Provided data:
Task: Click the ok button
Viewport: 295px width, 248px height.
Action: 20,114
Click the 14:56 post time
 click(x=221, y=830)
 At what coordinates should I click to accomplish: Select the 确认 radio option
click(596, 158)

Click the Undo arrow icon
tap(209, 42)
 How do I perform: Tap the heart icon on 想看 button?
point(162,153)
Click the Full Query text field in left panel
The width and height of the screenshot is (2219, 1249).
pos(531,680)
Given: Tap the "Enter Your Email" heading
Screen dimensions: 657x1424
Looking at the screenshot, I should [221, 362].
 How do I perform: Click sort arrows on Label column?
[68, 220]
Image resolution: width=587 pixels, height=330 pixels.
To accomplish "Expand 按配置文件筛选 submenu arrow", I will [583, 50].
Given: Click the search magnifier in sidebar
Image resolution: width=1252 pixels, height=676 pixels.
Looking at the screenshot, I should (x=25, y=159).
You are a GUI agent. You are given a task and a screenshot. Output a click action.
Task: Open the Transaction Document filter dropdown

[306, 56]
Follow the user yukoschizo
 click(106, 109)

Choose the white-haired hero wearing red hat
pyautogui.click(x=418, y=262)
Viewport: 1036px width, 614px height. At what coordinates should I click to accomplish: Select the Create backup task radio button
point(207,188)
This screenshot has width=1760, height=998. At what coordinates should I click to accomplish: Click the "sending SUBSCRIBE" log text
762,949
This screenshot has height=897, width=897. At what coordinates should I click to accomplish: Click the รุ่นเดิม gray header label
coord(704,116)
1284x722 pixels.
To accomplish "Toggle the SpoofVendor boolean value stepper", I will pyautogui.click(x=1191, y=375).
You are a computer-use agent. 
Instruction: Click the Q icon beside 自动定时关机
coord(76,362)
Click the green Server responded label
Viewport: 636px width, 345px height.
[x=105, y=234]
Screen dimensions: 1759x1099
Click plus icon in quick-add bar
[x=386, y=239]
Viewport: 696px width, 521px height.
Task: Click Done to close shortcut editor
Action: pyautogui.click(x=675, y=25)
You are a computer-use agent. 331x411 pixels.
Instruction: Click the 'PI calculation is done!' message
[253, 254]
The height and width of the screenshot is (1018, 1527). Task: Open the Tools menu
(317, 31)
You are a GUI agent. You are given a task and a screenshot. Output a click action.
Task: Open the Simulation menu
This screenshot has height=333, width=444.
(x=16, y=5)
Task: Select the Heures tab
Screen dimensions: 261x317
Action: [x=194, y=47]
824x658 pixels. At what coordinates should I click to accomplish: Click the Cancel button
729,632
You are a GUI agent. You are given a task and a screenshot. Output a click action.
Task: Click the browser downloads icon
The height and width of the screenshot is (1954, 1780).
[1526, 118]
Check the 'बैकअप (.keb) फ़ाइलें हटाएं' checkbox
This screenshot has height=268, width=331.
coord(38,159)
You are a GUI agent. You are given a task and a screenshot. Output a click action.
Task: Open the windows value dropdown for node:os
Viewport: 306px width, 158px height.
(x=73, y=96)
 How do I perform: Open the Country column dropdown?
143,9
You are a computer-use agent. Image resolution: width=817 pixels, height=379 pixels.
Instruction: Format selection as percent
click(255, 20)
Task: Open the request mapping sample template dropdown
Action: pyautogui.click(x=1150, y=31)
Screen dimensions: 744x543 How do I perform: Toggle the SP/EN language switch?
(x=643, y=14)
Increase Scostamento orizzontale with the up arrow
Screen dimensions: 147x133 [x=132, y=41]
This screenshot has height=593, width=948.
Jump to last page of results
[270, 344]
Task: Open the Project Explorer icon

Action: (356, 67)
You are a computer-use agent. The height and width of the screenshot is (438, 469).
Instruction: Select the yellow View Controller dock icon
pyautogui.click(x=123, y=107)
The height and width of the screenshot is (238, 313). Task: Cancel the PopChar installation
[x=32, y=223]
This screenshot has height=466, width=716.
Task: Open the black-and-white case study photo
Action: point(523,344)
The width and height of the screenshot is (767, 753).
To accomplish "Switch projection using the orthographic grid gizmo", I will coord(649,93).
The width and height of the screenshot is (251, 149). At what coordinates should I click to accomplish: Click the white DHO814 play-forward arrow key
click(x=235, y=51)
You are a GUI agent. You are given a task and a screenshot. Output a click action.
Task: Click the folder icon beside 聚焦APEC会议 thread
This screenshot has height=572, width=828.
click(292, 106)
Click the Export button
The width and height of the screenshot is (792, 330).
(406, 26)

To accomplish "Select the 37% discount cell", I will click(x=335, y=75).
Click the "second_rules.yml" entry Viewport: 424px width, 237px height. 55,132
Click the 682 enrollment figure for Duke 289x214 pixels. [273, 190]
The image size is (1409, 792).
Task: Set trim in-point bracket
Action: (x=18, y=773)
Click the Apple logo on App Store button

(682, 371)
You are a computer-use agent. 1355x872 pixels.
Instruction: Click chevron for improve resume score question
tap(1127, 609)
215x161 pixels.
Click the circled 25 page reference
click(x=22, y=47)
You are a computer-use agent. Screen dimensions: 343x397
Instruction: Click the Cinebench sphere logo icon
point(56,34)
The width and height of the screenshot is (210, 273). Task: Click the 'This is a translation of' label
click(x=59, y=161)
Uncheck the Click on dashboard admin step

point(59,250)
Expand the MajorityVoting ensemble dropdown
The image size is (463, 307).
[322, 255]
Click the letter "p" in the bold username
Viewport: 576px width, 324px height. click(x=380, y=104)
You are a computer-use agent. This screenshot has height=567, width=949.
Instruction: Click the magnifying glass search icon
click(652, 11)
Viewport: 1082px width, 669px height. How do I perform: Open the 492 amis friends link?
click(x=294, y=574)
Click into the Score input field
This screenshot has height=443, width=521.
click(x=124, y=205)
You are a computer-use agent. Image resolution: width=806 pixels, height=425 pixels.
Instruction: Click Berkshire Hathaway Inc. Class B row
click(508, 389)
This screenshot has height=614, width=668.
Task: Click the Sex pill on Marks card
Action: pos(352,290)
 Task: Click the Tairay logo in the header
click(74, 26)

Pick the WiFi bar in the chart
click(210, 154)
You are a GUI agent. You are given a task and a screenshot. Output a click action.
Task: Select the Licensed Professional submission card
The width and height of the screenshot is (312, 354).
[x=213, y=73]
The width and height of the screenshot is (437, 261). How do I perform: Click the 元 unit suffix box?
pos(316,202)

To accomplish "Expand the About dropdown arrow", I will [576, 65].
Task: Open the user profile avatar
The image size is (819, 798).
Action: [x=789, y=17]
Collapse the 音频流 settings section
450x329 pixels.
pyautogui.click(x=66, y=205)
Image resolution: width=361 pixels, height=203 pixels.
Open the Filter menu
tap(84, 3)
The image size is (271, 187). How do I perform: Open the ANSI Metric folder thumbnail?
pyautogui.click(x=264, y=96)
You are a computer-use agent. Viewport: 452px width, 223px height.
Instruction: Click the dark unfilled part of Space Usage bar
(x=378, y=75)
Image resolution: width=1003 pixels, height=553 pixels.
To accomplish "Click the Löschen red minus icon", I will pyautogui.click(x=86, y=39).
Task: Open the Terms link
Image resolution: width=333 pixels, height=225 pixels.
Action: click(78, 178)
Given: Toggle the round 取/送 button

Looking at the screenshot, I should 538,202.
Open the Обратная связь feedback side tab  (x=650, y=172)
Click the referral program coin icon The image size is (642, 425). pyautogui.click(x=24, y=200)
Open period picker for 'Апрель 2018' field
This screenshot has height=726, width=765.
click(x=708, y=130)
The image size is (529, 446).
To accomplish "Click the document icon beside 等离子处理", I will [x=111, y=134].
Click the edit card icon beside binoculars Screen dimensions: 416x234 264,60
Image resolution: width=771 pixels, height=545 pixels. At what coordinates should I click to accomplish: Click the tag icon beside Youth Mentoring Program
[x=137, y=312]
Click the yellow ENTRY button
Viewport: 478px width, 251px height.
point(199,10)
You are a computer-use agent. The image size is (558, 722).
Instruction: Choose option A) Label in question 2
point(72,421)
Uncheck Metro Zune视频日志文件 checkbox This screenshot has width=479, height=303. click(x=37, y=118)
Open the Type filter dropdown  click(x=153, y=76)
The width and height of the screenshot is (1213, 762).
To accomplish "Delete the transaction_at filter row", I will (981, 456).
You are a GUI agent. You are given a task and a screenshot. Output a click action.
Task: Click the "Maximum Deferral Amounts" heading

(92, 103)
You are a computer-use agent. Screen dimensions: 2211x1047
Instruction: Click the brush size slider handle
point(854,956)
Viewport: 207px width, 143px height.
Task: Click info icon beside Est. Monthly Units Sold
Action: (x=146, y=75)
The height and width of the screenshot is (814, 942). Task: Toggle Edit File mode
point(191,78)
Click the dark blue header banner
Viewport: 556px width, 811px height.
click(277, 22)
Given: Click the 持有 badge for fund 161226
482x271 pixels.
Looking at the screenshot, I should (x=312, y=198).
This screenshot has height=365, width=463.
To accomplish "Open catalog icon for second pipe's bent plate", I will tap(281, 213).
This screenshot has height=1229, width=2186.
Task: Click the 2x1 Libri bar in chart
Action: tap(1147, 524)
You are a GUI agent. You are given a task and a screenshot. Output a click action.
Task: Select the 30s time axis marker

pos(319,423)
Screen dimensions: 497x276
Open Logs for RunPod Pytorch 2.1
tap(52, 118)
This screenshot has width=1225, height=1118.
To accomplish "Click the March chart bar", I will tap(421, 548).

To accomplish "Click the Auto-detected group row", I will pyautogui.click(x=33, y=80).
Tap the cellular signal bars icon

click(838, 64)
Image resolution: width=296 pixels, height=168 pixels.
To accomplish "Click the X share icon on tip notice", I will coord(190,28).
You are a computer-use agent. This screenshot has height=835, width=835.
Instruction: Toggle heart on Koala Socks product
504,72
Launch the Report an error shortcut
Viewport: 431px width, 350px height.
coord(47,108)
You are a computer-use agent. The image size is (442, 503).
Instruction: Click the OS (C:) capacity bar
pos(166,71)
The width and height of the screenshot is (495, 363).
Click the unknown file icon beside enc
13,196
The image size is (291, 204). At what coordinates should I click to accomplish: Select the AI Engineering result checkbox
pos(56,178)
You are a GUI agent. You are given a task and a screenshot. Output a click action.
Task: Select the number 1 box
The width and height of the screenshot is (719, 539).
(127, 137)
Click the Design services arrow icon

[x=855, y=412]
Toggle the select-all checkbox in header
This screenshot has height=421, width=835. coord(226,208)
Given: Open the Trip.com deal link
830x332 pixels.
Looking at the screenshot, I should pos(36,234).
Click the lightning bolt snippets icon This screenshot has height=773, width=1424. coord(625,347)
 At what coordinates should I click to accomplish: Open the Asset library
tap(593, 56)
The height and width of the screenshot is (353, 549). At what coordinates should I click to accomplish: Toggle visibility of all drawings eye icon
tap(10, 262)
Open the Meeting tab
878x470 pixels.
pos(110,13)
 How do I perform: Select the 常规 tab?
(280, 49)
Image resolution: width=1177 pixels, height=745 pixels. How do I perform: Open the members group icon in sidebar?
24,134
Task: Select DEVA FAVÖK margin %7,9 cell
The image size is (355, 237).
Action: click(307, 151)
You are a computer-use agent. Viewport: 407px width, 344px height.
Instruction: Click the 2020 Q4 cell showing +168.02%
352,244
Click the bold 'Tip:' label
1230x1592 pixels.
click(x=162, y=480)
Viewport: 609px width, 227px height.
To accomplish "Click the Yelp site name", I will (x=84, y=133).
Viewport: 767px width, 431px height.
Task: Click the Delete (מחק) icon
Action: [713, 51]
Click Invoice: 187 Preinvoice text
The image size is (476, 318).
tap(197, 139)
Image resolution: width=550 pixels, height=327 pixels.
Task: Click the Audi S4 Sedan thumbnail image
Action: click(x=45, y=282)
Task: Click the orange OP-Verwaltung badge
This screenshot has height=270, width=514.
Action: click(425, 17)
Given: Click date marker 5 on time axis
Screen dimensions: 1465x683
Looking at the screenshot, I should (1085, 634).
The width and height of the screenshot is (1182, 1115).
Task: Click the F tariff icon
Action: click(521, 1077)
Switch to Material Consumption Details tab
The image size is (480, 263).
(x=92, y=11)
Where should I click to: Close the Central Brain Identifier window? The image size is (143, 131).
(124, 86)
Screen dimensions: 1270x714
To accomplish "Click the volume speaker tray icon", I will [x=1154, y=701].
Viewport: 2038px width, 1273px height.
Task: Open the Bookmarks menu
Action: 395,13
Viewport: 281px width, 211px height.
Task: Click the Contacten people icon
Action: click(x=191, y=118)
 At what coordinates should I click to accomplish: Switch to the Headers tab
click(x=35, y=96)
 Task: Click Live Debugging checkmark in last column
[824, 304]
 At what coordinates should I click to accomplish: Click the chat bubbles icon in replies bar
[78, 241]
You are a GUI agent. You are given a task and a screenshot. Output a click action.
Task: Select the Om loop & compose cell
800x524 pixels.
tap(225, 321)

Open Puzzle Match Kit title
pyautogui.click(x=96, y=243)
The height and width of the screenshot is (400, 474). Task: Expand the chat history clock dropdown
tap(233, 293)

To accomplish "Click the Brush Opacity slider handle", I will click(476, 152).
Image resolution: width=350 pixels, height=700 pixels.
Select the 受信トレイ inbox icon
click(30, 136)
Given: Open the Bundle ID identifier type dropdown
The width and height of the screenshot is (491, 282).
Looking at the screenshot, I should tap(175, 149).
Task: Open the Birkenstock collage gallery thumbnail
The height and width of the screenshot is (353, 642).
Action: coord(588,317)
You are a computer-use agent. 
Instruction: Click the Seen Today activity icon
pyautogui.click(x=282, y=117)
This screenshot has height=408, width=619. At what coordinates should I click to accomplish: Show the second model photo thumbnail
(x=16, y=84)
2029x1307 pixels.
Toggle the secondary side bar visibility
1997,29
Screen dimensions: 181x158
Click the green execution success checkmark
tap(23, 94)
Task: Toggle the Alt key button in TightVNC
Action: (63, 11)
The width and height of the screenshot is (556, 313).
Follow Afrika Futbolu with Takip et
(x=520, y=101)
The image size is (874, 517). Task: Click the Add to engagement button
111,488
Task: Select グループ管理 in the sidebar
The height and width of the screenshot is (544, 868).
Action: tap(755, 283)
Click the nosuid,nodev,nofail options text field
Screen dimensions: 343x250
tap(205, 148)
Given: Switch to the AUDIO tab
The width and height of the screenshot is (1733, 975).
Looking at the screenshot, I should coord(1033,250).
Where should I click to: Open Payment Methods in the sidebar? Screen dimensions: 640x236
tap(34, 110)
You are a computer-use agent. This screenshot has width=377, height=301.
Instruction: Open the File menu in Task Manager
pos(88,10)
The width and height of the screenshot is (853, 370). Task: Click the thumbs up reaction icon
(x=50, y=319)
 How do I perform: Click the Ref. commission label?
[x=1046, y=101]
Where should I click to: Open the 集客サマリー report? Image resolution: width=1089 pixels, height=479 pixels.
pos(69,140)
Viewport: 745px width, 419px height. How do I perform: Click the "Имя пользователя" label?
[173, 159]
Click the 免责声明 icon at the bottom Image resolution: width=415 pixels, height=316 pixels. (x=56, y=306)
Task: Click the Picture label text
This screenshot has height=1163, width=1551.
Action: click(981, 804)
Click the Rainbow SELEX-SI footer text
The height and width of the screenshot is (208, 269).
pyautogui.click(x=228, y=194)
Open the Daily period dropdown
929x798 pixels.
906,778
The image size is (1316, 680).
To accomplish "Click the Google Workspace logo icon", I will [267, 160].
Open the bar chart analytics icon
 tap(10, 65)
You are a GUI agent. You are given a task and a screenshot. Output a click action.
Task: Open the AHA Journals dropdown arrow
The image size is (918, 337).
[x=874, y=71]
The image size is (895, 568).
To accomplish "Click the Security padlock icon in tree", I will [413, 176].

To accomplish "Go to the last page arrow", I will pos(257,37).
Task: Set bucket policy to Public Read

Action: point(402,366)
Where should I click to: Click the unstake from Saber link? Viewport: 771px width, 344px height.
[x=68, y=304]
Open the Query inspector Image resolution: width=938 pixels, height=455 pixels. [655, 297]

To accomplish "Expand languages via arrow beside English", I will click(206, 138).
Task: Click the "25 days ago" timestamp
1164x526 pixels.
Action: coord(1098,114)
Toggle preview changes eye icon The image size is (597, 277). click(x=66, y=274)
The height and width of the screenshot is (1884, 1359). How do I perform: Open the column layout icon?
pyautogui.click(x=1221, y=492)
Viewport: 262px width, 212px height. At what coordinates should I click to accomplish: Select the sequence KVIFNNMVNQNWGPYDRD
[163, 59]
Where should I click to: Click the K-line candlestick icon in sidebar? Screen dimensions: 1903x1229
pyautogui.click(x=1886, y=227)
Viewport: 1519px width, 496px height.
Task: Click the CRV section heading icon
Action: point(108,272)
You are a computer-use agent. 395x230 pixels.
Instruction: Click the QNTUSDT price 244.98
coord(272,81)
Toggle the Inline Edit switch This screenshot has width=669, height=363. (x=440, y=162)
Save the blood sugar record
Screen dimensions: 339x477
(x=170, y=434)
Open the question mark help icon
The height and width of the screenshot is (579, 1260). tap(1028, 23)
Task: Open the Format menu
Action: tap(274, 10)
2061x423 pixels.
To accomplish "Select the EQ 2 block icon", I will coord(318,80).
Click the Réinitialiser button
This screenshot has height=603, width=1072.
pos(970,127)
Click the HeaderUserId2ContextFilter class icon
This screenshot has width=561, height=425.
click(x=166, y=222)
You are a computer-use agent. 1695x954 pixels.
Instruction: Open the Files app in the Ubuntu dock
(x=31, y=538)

Stated problem:
Substitute "magnifying glass" for "magnifier" in the part of the data that opens with its first line and closes with the line containing "point(207,188)", and give those lines again with everything else unchanged.

Output of the exercise:
Task: Click the ok button
Viewport: 295px width, 248px height.
Action: 20,114
Click the 14:56 post time
 click(x=221, y=830)
 At what coordinates should I click to accomplish: Select the 确认 radio option
click(596, 158)

Click the Undo arrow icon
tap(209, 42)
 How do I perform: Tap the heart icon on 想看 button?
point(162,153)
Click the Full Query text field in left panel
The width and height of the screenshot is (2219, 1249).
pos(531,680)
Given: Tap the "Enter Your Email" heading
Screen dimensions: 657x1424
Looking at the screenshot, I should [221, 362].
 How do I perform: Click sort arrows on Label column?
[68, 220]
Image resolution: width=587 pixels, height=330 pixels.
To accomplish "Expand 按配置文件筛选 submenu arrow", I will [583, 50].
Given: Click the search magnifying glass in sidebar
Image resolution: width=1252 pixels, height=676 pixels.
Looking at the screenshot, I should (x=25, y=159).
You are a GUI agent. You are given a task and a screenshot. Output a click action.
Task: Open the Transaction Document filter dropdown

[306, 56]
Follow the user yukoschizo
 click(106, 109)

Choose the white-haired hero wearing red hat
pyautogui.click(x=418, y=262)
Viewport: 1036px width, 614px height. At what coordinates should I click to accomplish: Select the Create backup task radio button
point(207,188)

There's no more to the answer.